US 12,462,028 B2
Ransomware detection accuracy based on machine learning analysis of filename extension patterns
Sanath Kumar, Woodbridge, NJ (US); Adwait Vinay Thattey, Boisar (IN); Arun Prasad Amarendran, Manalapan, NJ (US); and Brian F. Brockway, Shrewsbury, NJ (US)
Assigned to Commvault Systems, Inc., Tinton Falls, NJ (US)
Filed by Commvault Systems, Inc., Tinton Falls, NJ (US)
Filed on Feb. 26, 2024, as Appl. No. 18/586,618.
Prior Publication US 2025/0272398 A1, Aug. 28, 2025
Int. Cl. G06F 21/56 (2013.01); G06F 11/14 (2006.01)

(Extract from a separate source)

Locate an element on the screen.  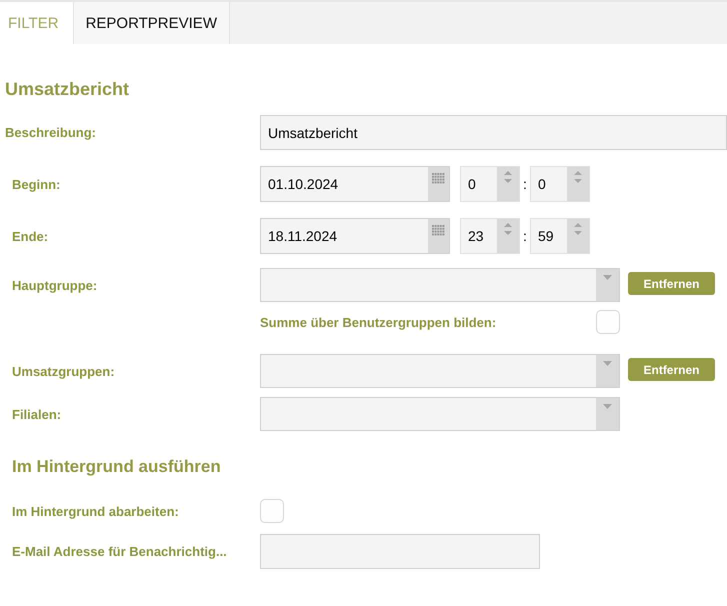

CPC G06F 21/565 (2013.01) [G06F 11/1458 (2013.01); G06F 2201/80 (2013.01); G06F 2221/034 (2013.01)] 20 Claims
OG exemplary drawing
 
1. A system comprising:
a first computing device comprising one or more hardware processors and computer memory carrying computer programming instructions that, when executed by the one or more hardware processors, configure the first computing device to perform a first backup job of a file system that comprises primary data, wherein the first backup job comprises:
in a scan of the file system, count how many of each distinct filename extension were found;
store a count of each distinct filename extension found in the scan of the file system in a database configured at the first computing device;
cause a copy of the database to be stored at a second computing device;
after one or more backup copies of the primary data are generated:
identify, based on information in the database, a plurality of first counts, wherein each first count corresponds to a distinct filename extension found in the scan of the file system,
identify, based on information in the database, a plurality of second counts, wherein each second count corresponds to a distinct filename extension found in a scan of the file system that was performed in an earlier backup job before the first backup job,
determine a first number of potential renames of filename extensions as compared to the earlier backup job,
use a machine learning model to determine whether the first number of potential renames of filename extensions conforms to a pattern generated by the machine learning model for the file system, wherein the pattern is based on a history of filename extension counts taken in past backup jobs of the file system that precede the first backup job,
based at least in part on determining that the first number does not conform to the pattern, generate an anomaly alert before completing the first backup job.